“La decisione del Campidoglio di introdurre l’ingresso a pagamento alla Fontana di Trevi per i non residenti appare non solo illogica, ma anche in totale controtendenza rispetto alle altre grandi capitali europee.
Illogica in quanto non supportata da stime certe sui reali introiti che, su un potenziale gettito lordo di 18 milioni di euro, verrebbero assorbiti per i due terzi dalle spese di gestione.
In controtendenza in quanto, a fronte di città come Londra in cui i principali siti museali e monumentali restano gratuiti per tutti, verrà introdotto, a partire dal 1 febbraio 2026, un ticket di ingresso di due euro per l’accesso al cosiddetto ‘catino’ della Fontana che andrà a penalizzare non solo turisti e visitatori, ma anche i tantissimi studenti e lavoratori che hanno il proprio domicilio a Roma pur non essendovi residenti.
A rendere ulteriormente inspiegabile questa decisione dell’Amministrazione Gualtieri vi è la mancata chiarezza circa le modalità operative per distinguere, in tempi rapidi e senza creare paralisi del traffico pedonale, i residenti dai non residenti e i rallentamenti insostenibili che andrebbe a creare l’annunciato sistema a ‘due corridoi’ in una piazza già congestionata di suo.

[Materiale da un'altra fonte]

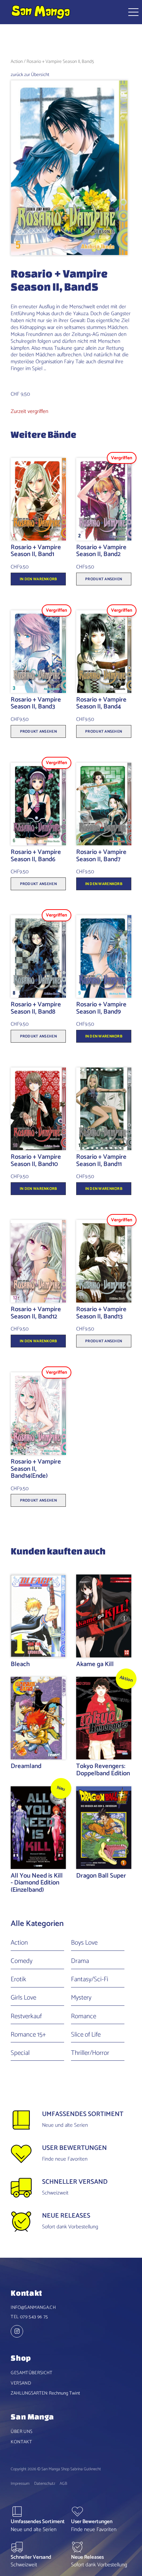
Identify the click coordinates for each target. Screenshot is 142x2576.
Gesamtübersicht (31, 2373)
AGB (63, 2483)
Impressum (20, 2483)
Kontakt (21, 2442)
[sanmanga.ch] (19, 2332)
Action (17, 61)
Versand (21, 2383)
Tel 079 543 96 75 (29, 2317)
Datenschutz (44, 2483)
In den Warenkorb (38, 579)
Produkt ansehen (103, 579)
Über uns (21, 2431)
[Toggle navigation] (131, 12)
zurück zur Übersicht (30, 74)
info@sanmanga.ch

Alla luce di ciò, abbiamo presentato una mozione in cui chiediamo a Sindaco e Giunta di mantenere l’accesso libero alla Fontana e di non creare il paradosso di costringere turisti e visitatori a ‘pagare per pagare’ con il tradizionale lancio della monetina”.
Lo dichiara, in una nota, la capogruppo di Forza Italia in Campidoglio Rachele Mussolini.